- **What is required**
Two lines mark the range in the entries below: the one holding "Viewport: 644px width, 342px height." and the one holding "Instruction: Switch to the HELP tab". Set down those two and all lines between them, exactly.

- **Data shown**
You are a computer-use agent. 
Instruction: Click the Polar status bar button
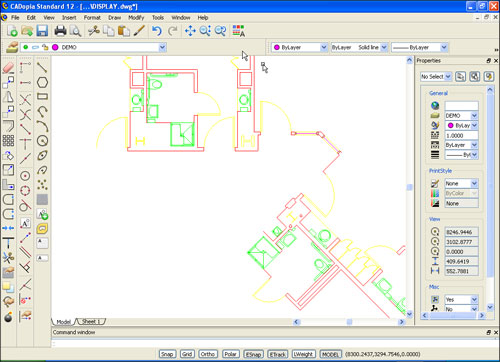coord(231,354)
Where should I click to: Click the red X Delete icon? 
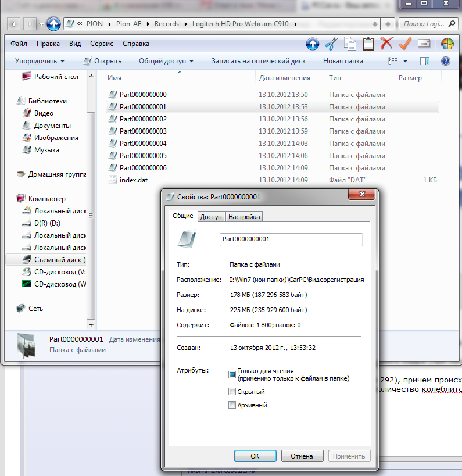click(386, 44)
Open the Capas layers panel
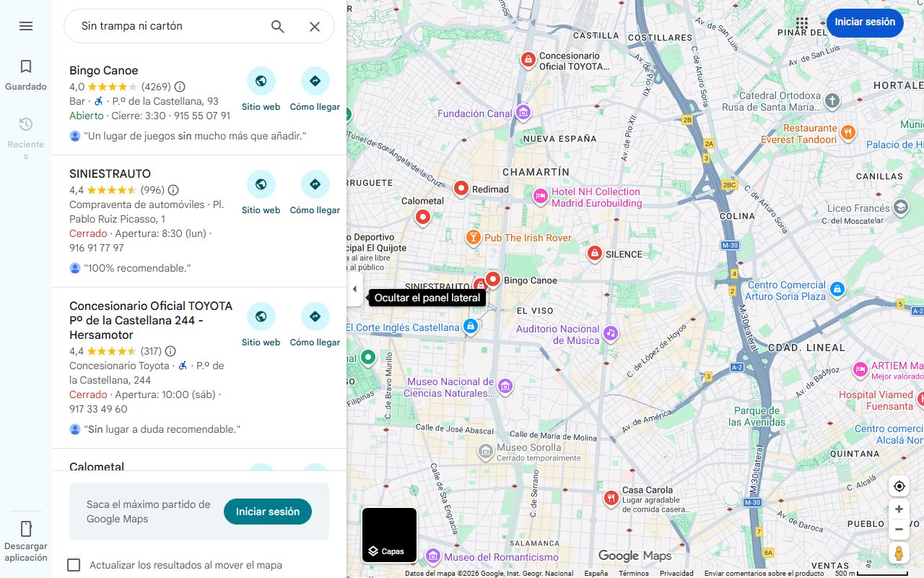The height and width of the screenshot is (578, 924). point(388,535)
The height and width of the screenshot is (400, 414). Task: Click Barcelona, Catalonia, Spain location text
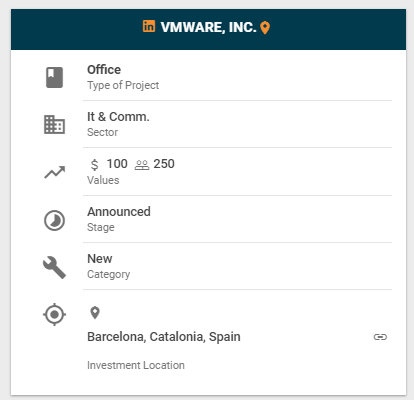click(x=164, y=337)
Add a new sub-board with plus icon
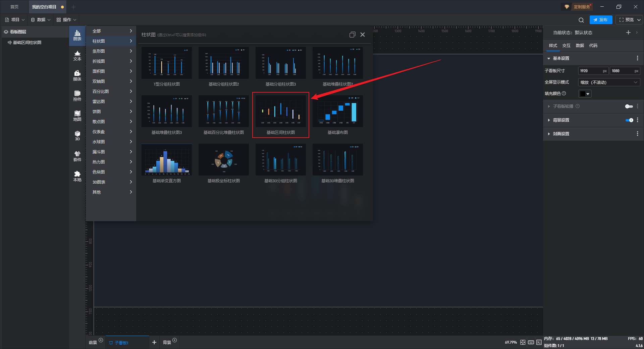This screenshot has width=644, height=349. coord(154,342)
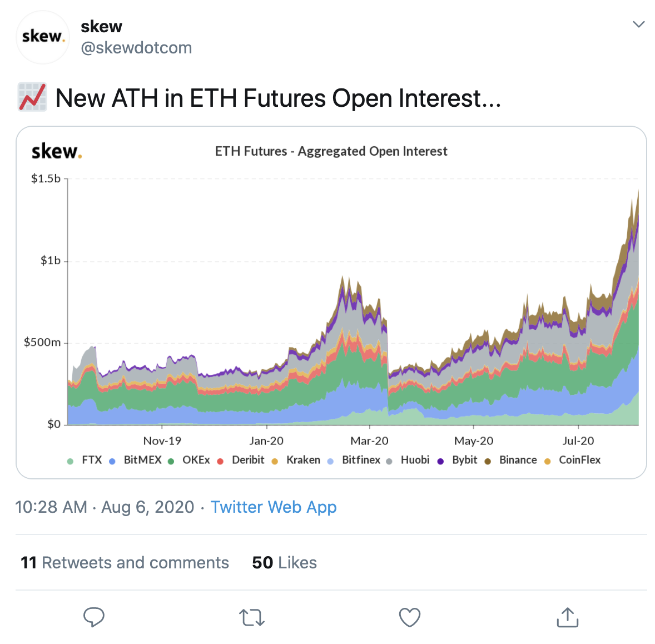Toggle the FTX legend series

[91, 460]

==

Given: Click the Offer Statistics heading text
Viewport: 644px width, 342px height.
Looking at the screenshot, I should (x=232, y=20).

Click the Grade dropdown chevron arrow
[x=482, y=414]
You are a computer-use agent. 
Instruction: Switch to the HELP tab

==

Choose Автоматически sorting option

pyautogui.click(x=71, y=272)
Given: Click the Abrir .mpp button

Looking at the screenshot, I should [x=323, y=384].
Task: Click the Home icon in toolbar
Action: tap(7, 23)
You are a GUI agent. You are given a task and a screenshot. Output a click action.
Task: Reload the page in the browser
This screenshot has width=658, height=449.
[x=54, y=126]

- **Solution for this problem**
Viewport: 644px width, 342px height.
Looking at the screenshot, I should (x=232, y=20).

Click the Grade dropdown chevron arrow
[x=482, y=414]
You are a computer-use agent. 
Instruction: Switch to the HELP tab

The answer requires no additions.